Task: The answer is every line in the data below that contains the word "computer".

Provided data:
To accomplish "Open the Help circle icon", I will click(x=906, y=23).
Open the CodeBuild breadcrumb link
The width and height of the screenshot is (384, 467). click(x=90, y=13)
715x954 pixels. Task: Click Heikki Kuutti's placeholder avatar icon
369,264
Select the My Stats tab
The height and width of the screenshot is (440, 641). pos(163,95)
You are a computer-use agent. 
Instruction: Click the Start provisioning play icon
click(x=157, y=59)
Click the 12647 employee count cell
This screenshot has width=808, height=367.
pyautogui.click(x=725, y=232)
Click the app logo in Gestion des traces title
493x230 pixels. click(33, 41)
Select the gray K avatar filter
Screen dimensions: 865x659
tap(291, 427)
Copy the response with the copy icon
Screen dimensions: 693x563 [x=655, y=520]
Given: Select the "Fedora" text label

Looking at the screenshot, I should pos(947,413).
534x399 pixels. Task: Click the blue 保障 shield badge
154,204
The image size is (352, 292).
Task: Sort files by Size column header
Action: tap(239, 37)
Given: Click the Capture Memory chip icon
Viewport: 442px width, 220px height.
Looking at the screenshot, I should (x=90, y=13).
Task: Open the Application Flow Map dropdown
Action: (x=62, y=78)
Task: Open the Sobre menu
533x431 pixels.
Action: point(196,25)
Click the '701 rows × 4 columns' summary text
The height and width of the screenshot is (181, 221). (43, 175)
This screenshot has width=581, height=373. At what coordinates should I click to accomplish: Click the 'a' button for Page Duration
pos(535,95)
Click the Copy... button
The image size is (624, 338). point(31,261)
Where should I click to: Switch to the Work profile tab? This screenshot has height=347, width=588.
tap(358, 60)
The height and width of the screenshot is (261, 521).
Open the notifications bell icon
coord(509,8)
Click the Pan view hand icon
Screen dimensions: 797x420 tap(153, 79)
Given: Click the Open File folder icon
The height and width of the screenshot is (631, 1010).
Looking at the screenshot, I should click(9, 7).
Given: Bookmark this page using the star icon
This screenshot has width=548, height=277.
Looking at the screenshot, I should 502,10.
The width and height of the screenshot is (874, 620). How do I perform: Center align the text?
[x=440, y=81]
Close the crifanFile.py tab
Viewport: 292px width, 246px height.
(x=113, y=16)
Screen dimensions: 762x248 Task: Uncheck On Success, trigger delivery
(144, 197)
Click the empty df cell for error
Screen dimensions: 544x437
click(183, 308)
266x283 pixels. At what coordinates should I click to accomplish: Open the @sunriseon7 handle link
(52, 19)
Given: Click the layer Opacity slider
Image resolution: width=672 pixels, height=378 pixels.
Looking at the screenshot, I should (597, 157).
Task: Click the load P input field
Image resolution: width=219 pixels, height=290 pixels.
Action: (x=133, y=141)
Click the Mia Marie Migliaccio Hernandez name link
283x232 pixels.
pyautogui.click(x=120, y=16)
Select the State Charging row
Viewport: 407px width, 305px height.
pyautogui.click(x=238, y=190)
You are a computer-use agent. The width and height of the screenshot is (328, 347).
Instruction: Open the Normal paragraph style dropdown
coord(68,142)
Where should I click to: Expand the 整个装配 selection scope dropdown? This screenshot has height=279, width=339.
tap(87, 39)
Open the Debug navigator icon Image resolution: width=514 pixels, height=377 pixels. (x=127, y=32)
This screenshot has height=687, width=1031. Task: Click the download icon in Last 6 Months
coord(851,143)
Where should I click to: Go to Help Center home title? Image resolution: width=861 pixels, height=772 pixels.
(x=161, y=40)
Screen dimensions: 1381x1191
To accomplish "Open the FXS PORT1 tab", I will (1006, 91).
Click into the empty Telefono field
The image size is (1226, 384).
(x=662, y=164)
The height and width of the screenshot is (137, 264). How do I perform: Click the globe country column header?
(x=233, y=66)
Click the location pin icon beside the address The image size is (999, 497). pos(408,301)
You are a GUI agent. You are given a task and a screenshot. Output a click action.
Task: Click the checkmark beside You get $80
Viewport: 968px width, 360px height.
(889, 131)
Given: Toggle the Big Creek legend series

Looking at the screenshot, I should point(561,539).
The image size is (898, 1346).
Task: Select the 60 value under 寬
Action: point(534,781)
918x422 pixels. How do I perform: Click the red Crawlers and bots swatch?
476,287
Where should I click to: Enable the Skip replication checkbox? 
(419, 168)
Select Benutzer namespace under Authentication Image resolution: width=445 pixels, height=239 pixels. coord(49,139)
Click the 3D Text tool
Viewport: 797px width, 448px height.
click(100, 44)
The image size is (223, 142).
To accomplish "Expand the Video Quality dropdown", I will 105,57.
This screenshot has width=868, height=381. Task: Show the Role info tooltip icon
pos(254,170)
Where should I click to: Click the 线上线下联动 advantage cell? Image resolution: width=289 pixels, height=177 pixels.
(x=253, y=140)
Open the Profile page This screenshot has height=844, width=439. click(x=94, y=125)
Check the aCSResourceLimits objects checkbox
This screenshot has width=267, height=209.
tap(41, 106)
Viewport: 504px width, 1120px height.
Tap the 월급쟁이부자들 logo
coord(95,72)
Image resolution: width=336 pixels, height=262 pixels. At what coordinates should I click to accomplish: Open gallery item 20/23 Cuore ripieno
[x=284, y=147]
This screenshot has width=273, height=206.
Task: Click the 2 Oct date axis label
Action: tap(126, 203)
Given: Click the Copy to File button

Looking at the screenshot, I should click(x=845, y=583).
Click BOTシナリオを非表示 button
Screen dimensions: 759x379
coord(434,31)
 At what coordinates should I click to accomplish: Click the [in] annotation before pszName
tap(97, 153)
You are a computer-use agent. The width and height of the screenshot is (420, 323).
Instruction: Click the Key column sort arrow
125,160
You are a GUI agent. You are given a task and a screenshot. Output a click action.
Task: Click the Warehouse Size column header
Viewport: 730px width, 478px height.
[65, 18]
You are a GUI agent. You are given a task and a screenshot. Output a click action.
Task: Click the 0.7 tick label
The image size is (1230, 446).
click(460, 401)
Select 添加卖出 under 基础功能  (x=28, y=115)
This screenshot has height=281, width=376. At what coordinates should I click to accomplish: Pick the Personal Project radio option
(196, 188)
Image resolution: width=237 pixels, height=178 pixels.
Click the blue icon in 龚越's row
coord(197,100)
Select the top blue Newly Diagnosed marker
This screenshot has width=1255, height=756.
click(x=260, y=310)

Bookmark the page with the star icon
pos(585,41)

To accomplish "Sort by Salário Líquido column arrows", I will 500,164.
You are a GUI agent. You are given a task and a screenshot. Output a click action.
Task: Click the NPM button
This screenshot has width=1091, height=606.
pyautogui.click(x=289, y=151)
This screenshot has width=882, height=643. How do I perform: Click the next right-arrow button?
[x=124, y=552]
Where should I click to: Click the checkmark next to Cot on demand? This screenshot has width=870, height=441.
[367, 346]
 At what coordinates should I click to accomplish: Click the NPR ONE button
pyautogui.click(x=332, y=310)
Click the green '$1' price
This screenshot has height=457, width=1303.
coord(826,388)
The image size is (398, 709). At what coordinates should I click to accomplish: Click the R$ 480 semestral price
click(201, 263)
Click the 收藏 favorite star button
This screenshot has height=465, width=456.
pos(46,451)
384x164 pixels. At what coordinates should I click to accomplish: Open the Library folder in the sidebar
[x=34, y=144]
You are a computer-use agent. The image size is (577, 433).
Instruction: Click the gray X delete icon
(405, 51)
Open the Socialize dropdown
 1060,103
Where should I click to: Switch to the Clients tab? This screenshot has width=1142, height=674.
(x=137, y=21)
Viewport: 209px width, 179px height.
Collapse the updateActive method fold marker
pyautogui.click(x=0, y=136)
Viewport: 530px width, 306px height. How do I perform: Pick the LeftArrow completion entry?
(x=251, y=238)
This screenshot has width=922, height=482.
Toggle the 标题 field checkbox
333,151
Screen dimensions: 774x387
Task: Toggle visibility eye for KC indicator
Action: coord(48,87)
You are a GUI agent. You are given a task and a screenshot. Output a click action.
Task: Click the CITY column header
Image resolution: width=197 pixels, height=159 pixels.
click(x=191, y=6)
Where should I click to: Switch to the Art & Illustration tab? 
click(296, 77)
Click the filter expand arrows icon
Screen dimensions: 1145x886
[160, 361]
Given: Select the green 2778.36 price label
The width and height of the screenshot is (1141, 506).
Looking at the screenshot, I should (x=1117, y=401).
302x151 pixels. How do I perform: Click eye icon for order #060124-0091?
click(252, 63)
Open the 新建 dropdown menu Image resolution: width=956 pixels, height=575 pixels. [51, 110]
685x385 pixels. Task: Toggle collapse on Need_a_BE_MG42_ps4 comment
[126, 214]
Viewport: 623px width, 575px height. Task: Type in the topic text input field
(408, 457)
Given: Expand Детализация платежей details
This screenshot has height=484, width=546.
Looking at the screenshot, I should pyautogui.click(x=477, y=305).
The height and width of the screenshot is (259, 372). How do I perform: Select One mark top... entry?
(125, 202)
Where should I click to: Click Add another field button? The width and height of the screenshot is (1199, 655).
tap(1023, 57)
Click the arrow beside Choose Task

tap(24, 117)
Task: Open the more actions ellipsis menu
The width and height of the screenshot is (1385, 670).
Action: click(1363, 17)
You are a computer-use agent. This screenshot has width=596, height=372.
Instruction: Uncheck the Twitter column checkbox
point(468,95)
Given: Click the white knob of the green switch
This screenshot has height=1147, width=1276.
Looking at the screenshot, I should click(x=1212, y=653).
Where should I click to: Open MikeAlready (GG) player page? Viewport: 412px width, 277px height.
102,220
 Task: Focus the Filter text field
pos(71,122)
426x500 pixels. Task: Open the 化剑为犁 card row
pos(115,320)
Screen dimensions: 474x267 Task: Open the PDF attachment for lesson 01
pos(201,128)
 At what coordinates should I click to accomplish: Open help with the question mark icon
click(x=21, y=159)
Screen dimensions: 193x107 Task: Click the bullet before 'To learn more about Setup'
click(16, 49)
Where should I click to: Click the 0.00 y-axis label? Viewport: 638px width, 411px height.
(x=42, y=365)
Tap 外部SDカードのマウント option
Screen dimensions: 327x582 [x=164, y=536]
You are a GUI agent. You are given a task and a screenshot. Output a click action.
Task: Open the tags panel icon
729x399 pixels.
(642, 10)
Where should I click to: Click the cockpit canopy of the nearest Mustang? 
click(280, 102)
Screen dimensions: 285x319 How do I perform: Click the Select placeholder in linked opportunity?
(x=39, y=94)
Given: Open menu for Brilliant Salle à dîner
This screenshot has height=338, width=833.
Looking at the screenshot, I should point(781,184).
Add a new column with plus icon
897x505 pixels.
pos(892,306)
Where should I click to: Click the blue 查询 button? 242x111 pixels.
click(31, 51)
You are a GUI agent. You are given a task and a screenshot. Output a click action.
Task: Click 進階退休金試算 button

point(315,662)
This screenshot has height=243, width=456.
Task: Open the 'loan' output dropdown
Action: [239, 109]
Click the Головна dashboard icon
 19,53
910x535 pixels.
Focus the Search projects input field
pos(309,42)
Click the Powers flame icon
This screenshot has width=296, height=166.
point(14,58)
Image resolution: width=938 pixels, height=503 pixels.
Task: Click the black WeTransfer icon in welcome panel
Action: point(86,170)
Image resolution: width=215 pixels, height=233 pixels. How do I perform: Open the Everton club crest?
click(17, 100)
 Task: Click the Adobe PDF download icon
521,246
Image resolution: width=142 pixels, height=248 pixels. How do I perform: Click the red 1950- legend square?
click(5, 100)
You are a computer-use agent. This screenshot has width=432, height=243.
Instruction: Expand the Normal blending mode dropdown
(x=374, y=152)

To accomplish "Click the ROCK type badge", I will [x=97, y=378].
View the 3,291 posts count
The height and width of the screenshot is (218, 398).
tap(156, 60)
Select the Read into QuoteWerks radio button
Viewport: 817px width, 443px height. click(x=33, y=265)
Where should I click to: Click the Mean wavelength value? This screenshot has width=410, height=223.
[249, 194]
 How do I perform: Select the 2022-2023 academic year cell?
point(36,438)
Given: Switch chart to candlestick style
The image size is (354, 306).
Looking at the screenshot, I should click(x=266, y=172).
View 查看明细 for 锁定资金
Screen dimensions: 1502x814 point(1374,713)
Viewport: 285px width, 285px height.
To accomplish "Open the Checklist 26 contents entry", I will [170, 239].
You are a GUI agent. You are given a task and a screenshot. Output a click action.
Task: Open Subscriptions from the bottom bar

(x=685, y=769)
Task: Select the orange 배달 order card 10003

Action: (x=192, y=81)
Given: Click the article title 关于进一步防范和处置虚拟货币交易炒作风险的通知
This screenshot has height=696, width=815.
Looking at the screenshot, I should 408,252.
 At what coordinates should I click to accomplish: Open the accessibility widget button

Response below:
You are a computer-use agent. 
You are a computer-use agent. The width and height of the screenshot is (328, 347).
You are a computer-use agent. The width and height of the screenshot is (420, 323).
You are a computer-use agent. The image size is (577, 433).
You are a computer-use agent. This screenshot has width=596, height=372.
You are a computer-use agent. This screenshot has width=432, height=243.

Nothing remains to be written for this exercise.